Various tracts attributed to these animals similarly imply a close functional match between phytosaurs and crocodiles. Various swimming tracts have been attributed to phytosaurs, while the Apatopus footprints show an interesting insight on these animals’ terrestrial locomotion capacities, being capable of an erect gait like archosaurs and mammals, including modern crocodiles and alligators. Paleopathology studies indicate similar behaviours such as interspecific biting (hence the need for strong armour), and perhaps more damningly endocast studies show that the general phytosaur brain shape was rather similar to that of modern crocodilians (albeit with a few differences, like the size of the brain and the presence of multiple sinuses; see below).

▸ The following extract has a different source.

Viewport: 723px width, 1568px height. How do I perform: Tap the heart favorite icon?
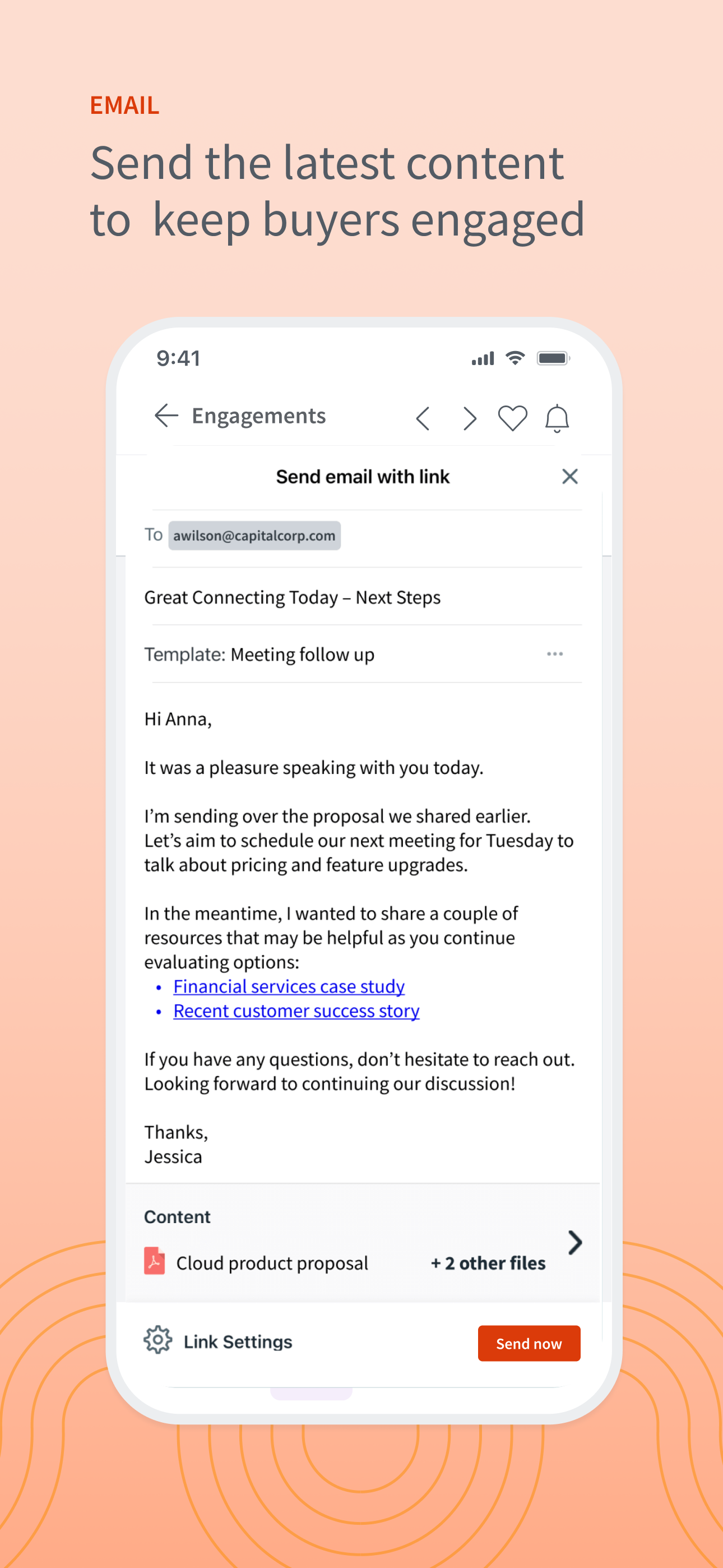512,418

For all intents and purposes, phytosaurs were functionally crocodilian, offering one of the most extreme cases of convergent evolution ever recorded. But no matter how close, phytosaurs were still off the mark in various ways.
Phytosaur facial anatomy and morphology
Pseudopalatus buceros skulls, exemplifying the general morphology of phytosaur skulls as well as interspecific variation. Notice massive premaxila.
The most classical thing you’ve ever heard about phytosaurs was how they differ from crocodiles in having the nostrils be close to the eyes/on top of the head rather than at the tip of the snout. This is true; as you can see, the nostrils are located in front or above the eyes in a “volcano-like” elevation; combined with the nostril-less and often conical snouts, this gives them a distinctive dolphin-like profile.
Like in cetaceans, this nostril placement would come in handy on a mostly aquatic lifestyle, avoiding drag and allowing the animal to surface only a small part of the head and remain concealed underwater. However, unlike cetaceans – and marine reptiles such as plesiosaurs -, this nostril position is not derived from nasal retraction. In fact, phytosaur nostrils are sometimes noted as being rather protracted, sometimes as a result of the general elevation of the nasal region.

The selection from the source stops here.